2011 novel by John Barnes

Daybreak Zero is the title of a science fiction novel by American writer John Barnes. It is the second of three books comprising the Daybreak series.

==Plot==
In the near future, a variety of groups with diverse aims, but an overlapping desire to end modern technological society (the "Big System") create a nanotech plague ("Daybreak") which both destroys rubber and plastics and eats away any metal conductors carrying electricity.
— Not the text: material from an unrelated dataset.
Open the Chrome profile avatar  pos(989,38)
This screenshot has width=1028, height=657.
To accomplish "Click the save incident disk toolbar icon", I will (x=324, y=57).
An open question in the book is whether these groups, and their shared motivation, are coordinated by some conscious actor, or whether they are an emergent property / meme that attained a critical mass.

==Reception==
In a review of the audiobook, which was read by Susan Ericksen, AudioFile stated that her "attempts to capture atmosphere do not quite work" and that she "makes sense of the narrative but delivers it with a brittle intensity—even during the more personal and intimate moments." Kirkus Reviews wrote: "A stunning premise that would have benefited from a lighter approach, less baggage and more focus."